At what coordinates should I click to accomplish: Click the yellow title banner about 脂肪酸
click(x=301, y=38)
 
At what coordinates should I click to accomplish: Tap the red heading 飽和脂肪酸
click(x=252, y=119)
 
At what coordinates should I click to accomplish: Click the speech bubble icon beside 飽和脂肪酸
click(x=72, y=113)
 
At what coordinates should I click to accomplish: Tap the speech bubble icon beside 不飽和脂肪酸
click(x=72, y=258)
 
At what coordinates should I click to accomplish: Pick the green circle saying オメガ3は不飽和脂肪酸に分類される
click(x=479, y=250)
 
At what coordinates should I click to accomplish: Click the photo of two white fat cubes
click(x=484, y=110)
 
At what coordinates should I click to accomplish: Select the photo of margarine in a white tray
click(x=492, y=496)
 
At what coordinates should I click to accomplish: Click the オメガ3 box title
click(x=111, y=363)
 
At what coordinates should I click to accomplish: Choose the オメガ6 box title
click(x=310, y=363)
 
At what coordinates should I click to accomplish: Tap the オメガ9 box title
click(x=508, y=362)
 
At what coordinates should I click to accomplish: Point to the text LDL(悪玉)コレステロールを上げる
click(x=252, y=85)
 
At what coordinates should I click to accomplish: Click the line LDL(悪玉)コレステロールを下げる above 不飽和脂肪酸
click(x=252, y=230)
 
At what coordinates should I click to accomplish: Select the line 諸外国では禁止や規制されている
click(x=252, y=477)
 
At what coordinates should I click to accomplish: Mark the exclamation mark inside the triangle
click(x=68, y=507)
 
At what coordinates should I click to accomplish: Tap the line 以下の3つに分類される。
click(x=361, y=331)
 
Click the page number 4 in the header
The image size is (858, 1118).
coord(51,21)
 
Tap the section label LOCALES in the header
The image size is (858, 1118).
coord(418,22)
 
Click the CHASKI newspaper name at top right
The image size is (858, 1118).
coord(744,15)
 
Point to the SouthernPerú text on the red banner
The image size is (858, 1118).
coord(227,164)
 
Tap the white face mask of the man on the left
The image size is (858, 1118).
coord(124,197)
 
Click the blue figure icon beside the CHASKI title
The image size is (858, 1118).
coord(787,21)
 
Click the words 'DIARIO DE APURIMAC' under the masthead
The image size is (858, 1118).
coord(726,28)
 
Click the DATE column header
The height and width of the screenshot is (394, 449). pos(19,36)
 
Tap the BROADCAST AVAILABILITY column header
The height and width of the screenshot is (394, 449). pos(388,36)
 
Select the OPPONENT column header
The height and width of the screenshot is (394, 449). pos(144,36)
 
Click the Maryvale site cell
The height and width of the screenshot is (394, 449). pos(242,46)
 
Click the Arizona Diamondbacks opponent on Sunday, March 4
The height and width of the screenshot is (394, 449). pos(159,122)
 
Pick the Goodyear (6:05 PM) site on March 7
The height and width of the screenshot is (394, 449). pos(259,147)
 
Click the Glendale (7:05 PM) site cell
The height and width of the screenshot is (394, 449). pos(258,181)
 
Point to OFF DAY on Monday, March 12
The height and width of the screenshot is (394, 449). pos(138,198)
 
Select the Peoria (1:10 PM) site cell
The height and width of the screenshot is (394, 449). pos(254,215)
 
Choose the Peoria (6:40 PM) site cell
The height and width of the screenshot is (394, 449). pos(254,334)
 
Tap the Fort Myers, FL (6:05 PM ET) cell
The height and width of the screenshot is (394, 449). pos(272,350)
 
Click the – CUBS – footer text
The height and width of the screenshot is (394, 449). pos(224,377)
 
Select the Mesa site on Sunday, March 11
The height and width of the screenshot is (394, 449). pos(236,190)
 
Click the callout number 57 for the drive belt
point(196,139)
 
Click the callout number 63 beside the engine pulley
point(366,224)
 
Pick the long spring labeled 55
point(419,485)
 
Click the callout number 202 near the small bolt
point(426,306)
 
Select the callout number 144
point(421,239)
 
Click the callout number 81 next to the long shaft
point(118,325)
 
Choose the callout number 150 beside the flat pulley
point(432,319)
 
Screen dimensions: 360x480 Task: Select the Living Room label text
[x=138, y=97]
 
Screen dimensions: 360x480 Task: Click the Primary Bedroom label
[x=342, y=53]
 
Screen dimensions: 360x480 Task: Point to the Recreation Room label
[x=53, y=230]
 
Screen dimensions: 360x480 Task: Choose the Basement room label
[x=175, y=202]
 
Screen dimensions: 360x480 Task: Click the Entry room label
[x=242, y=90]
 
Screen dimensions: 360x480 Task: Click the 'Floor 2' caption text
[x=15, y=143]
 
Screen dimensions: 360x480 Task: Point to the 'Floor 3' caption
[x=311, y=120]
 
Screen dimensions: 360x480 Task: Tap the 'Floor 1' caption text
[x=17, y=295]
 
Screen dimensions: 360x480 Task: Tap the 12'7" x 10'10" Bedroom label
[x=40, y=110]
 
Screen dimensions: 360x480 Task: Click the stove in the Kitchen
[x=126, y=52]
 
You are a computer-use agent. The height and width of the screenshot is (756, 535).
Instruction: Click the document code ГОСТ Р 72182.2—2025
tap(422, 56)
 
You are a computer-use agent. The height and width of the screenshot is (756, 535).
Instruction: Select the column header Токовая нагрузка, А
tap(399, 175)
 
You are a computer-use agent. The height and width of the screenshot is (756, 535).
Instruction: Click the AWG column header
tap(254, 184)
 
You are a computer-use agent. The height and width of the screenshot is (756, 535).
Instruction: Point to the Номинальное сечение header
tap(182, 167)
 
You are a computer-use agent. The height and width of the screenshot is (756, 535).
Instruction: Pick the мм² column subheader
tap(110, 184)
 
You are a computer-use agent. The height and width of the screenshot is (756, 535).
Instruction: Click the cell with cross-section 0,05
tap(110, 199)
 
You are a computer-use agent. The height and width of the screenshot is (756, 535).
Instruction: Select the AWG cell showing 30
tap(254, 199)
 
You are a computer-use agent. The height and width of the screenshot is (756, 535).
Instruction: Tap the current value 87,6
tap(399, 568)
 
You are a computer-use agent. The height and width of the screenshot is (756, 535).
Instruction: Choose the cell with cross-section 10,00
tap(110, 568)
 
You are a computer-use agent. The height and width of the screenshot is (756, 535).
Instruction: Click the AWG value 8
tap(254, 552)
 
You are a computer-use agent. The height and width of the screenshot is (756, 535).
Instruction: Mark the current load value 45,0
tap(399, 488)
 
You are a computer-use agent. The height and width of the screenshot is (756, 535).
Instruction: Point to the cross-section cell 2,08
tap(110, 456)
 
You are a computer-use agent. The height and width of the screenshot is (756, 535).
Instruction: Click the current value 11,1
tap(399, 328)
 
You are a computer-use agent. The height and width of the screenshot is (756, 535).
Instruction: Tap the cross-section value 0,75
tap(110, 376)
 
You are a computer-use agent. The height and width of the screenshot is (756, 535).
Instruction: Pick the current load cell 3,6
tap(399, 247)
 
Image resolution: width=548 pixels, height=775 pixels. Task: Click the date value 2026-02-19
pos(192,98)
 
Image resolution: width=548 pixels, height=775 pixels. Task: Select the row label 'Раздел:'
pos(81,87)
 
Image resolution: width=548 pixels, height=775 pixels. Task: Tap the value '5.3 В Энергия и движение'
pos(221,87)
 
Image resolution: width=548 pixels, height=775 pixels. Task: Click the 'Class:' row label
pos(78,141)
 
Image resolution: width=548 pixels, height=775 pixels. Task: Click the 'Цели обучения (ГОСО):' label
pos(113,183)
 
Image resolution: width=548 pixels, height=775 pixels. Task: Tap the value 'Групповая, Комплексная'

GOAL OF THE EXERCISE:
Copy all of the records above, substituting "Where should I click to do this:" for every occurrence of "At what coordinates should I click to accomplish:" and leaving everything else unchanged.

SOLUTION:
Where should I click to do this: Click the yellow title banner about 脂肪酸
click(x=301, y=38)
 
Where should I click to do this: Tap the red heading 飽和脂肪酸
click(x=252, y=119)
 
Where should I click to do this: Click the speech bubble icon beside 飽和脂肪酸
click(x=72, y=113)
 
Where should I click to do this: Tap the speech bubble icon beside 不飽和脂肪酸
click(x=72, y=258)
 
Where should I click to do this: Pick the green circle saying オメガ3は不飽和脂肪酸に分類される
click(x=479, y=250)
 
Where should I click to do this: Click the photo of two white fat cubes
click(x=484, y=110)
 
Where should I click to do this: Select the photo of margarine in a white tray
click(x=492, y=496)
 
Where should I click to do this: Click the オメガ3 box title
click(x=111, y=363)
 
Where should I click to do this: Choose the オメガ6 box title
click(x=310, y=363)
 
Where should I click to do this: Tap the オメガ9 box title
click(x=508, y=362)
 
Where should I click to do this: Point to the text LDL(悪玉)コレステロールを上げる
click(x=252, y=85)
 
Where should I click to do this: Click the line LDL(悪玉)コレステロールを下げる above 不飽和脂肪酸
click(x=252, y=230)
 
Where should I click to do this: Select the line 諸外国では禁止や規制されている
click(x=252, y=477)
 
Where should I click to do this: Mark the exclamation mark inside the triangle
click(x=68, y=507)
 
Where should I click to do this: Tap the line 以下の3つに分類される。
click(x=361, y=331)
 
Click the page number 4 in the header
The image size is (858, 1118).
coord(51,21)
 
Tap the section label LOCALES in the header
The image size is (858, 1118).
coord(418,22)
 
Click the CHASKI newspaper name at top right
The image size is (858, 1118).
coord(744,15)
 
Point to the SouthernPerú text on the red banner
The image size is (858, 1118).
coord(227,164)
 
Tap the white face mask of the man on the left
The image size is (858, 1118).
coord(124,197)
 
Click the blue figure icon beside the CHASKI title
The image size is (858, 1118).
coord(787,21)
 
Click the words 'DIARIO DE APURIMAC' under the masthead
The image size is (858, 1118).
coord(726,28)
 
Click the DATE column header
The height and width of the screenshot is (394, 449). pos(19,36)
 
Tap the BROADCAST AVAILABILITY column header
The height and width of the screenshot is (394, 449). pos(388,36)
 
Select the OPPONENT column header
The height and width of the screenshot is (394, 449). pos(144,36)
 
Click the Maryvale site cell
The height and width of the screenshot is (394, 449). pos(242,46)
 
Click the Arizona Diamondbacks opponent on Sunday, March 4
The height and width of the screenshot is (394, 449). pos(159,122)
 
Pick the Goodyear (6:05 PM) site on March 7
The height and width of the screenshot is (394, 449). pos(259,147)
 
Click the Glendale (7:05 PM) site cell
The height and width of the screenshot is (394, 449). pos(258,181)
 
Point to OFF DAY on Monday, March 12
The height and width of the screenshot is (394, 449). pos(138,198)
 
Select the Peoria (1:10 PM) site cell
The height and width of the screenshot is (394, 449). pos(254,215)
 
Choose the Peoria (6:40 PM) site cell
The height and width of the screenshot is (394, 449). pos(254,334)
 
Tap the Fort Myers, FL (6:05 PM ET) cell
The height and width of the screenshot is (394, 449). pos(272,350)
 
Click the – CUBS – footer text
The height and width of the screenshot is (394, 449). pos(224,377)
 
Select the Mesa site on Sunday, March 11
The height and width of the screenshot is (394, 449). pos(236,190)
 
Click the callout number 57 for the drive belt
point(196,139)
 
Click the callout number 63 beside the engine pulley
point(366,224)
 
Pick the long spring labeled 55
point(419,485)
 
Click the callout number 202 near the small bolt
point(426,306)
 
Select the callout number 144
point(421,239)
 
Click the callout number 81 next to the long shaft
point(118,325)
 
Choose the callout number 150 beside the flat pulley
point(432,319)
 
Screen dimensions: 360x480 Task: Select the Living Room label text
[x=138, y=97]
 
Screen dimensions: 360x480 Task: Click the Primary Bedroom label
[x=342, y=53]
 
Screen dimensions: 360x480 Task: Point to the Recreation Room label
[x=53, y=230]
 
Screen dimensions: 360x480 Task: Choose the Basement room label
[x=175, y=202]
 
Screen dimensions: 360x480 Task: Click the Entry room label
[x=242, y=90]
 
Screen dimensions: 360x480 Task: Click the 'Floor 2' caption text
[x=15, y=143]
 
Screen dimensions: 360x480 Task: Point to the 'Floor 3' caption
[x=311, y=120]
 
Screen dimensions: 360x480 Task: Tap the 'Floor 1' caption text
[x=17, y=295]
 
Screen dimensions: 360x480 Task: Tap the 12'7" x 10'10" Bedroom label
[x=40, y=110]
 
Screen dimensions: 360x480 Task: Click the stove in the Kitchen
[x=126, y=52]
 
You are a computer-use agent. The height and width of the screenshot is (756, 535).
Instruction: Click the document code ГОСТ Р 72182.2—2025
tap(422, 56)
 
You are a computer-use agent. The height and width of the screenshot is (756, 535).
Instruction: Select the column header Токовая нагрузка, А
tap(399, 175)
 
You are a computer-use agent. The height and width of the screenshot is (756, 535).
Instruction: Click the AWG column header
tap(254, 184)
 
You are a computer-use agent. The height and width of the screenshot is (756, 535).
Instruction: Point to the Номинальное сечение header
tap(182, 167)
 
You are a computer-use agent. The height and width of the screenshot is (756, 535).
Instruction: Pick the мм² column subheader
tap(110, 184)
 
You are a computer-use agent. The height and width of the screenshot is (756, 535).
Instruction: Click the cell with cross-section 0,05
tap(110, 199)
 
You are a computer-use agent. The height and width of the screenshot is (756, 535).
Instruction: Select the AWG cell showing 30
tap(254, 199)
 
You are a computer-use agent. The height and width of the screenshot is (756, 535).
Instruction: Tap the current value 87,6
tap(399, 568)
 
You are a computer-use agent. The height and width of the screenshot is (756, 535).
Instruction: Choose the cell with cross-section 10,00
tap(110, 568)
 
You are a computer-use agent. The height and width of the screenshot is (756, 535).
Instruction: Click the AWG value 8
tap(254, 552)
 
You are a computer-use agent. The height and width of the screenshot is (756, 535).
Instruction: Mark the current load value 45,0
tap(399, 488)
 
You are a computer-use agent. The height and width of the screenshot is (756, 535).
Instruction: Point to the cross-section cell 2,08
tap(110, 456)
 
You are a computer-use agent. The height and width of the screenshot is (756, 535).
Instruction: Click the current value 11,1
tap(399, 328)
 
You are a computer-use agent. The height and width of the screenshot is (756, 535).
Instruction: Tap the cross-section value 0,75
tap(110, 376)
 
You are a computer-use agent. The height and width of the screenshot is (756, 535).
Instruction: Pick the current load cell 3,6
tap(399, 247)
 
Image resolution: width=548 pixels, height=775 pixels. Task: Click the date value 2026-02-19
pos(192,98)
 
Image resolution: width=548 pixels, height=775 pixels. Task: Select the row label 'Раздел:'
pos(81,87)
 
Image resolution: width=548 pixels, height=775 pixels. Task: Tap the value '5.3 В Энергия и движение'
pos(221,87)
 
Image resolution: width=548 pixels, height=775 pixels. Task: Click the 'Class:' row label
pos(78,141)
 
Image resolution: width=548 pixels, height=775 pixels. Task: Click the 'Цели обучения (ГОСО):' label
pos(113,183)
 
Image resolution: width=548 pixels, height=775 pixels. Task: Tap the value 'Групповая, Комплексная'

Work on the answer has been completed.